Sociable Letters, printed in 1664, gives a good amount of detail about visits that Cavendish’s main character, the letter writer, receives, mostly from other women. Often the letters start with a phrase like “the Lady P. R. was to visit the Lady S. I.” and then continue with a recounting of what was discussed by the women. But what is the solitary Margaret Cavendish doing writing in the first person about a character who is forever spending her time entertaining women of the gentry? The answer is complicated but I will begin by suggesting, as I often do, that Cavendish is playing games with her readers. She aims to tease and does not expect to be taken literally. Is her letter writer just a cover for the actual Margaret Cavendish, is there no connection, or what?

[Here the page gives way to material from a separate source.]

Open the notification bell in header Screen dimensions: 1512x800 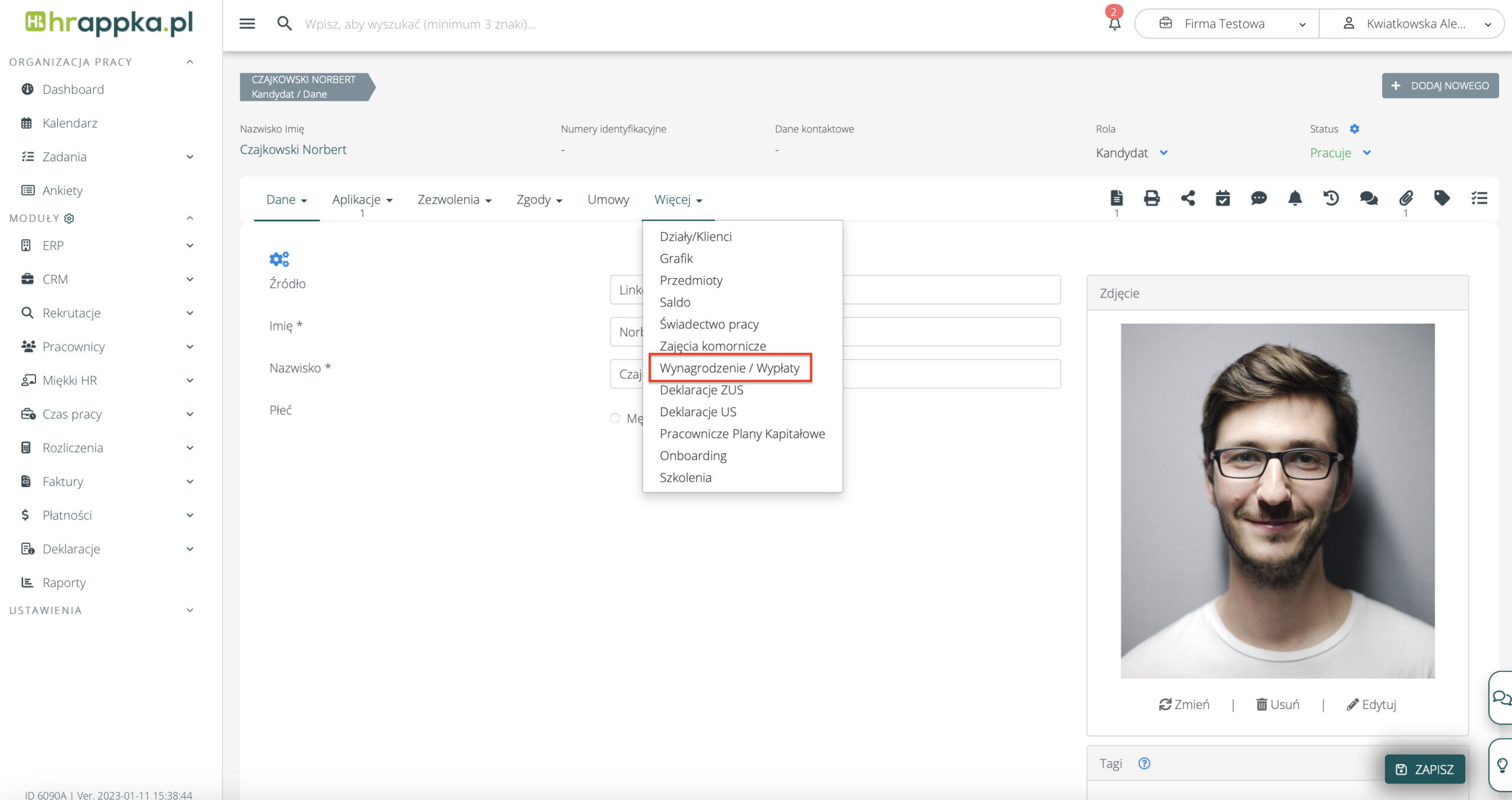pyautogui.click(x=1114, y=24)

When women visit women, there are a number of conflicting, or maybe not-so-conflicting, circumstances involved. Visiting, says Cavendish, often entails entertaining guests even when one is not quite in the mood. Guests can be loud and fail to let others talk. Guests can be censorious of people not present and can gossip. The other side of the coin is that entertaining guests can be intellectually entertaining for the hostess. Some guests seem to come primarily for the food, and so, as I mentioned in a previous post, visiting and “junketing” (eating various delicacies as snacks) go together. In the image to the right taken from a contemporary print, a group of women meet to chat and eat in a woman’s bedroom. Certainly one bedroom in Bolsover Castle, a room that Cavendish may have used, is of the size and shape as that found in the print.
Observation undertaken while visiting others and receiving guests, gave Cavendish the raw material for creating characters found in Social Letters and also for her plays and short stories. There are “trencher-guests” who clearly enjoy the food on offer, and there are the ladies who don’t do much else beyond paying and receiving visits. These are mostly caricatures, drawn with wit and economy. Joseph Hall and Sir Thomas Overbury would recognize the literary form — the character. Cavendish goes beyond mere caricature, however, and gets into in-depth analysis of personality — her own — in Letter 147.
I Endeavouring to Entertain [my guests] Kindly and Friendly, Talk’d so much, as they might easily believe, my Tongue was in a Perpetual Motion, especially being Strangers to me, not knowing my Solitary, Silent Humour.
What is going on here, I think, is that Cavendish presents us with an experience that we have all had. She suddenly finds herself talking more than one should. She says to herself in effect, “Hey, how did that happen? That’s not really me.” She then riffs to the notion that women are by nature given to too much talking and from there to the thought that if she, Cavendish (or is it Cavendish’s letter writer character?) doesn’t talk enough she will be a monster (i.e., unnatural). In a wonderful bit of comedy, she cuts the letter short:
Wherefore, lest I should Commit a Double Fault, in overmuch Writing of my overmuch Talking, I take my leave of you, and rest, Madam, Your faithful Fr. and S. [i.e., friend and servant]
All is not comedy in the visits in Sociable Letters and one of its most serious letters, number 54, deals with a debate between two women visitors who disagree about the rape of Lucretia, a subject popular in art and literature of the time. Shakespeare wrote an epillion (a long narrative poem) on the topic and Bess of Hardwick prominently displayed a painted cloth in which Lucretia is shown stabbing herself with a knife.
The first of the female guests in Letter 54 praises Lucretia, saying that Lucretia’s suicide proved the classical lady to be a virtuous woman because she sacrificed her life for her husband’s honor. The second female guest replies that Lucrecia killed herself through “prudence and wisdom,” since the husband was going to kill her anyway. Cavendish (or her letter writer) does not take sides and only intervenes to stop what is becoming a heated argument.
If the apparent point of the letter is that we don’t really know what Lucretia’s motives were, the actual suggestion put forward obliquely might well be, “Do we really need, as wives, to make absurd sacrifices (theatrical or otherwise) for our husbands?” It is a question that Aphra Behn, a dozen or so years later, takes up in passing at the beginning of her short novel, The Nun or the Fair Vow Breaker: Should a wife wife “leap alive into the grave” of her deceased husband to be buried “quick” with him? I expect that for Behn . . . and Cavendish . . . the answer is a resounding “no.”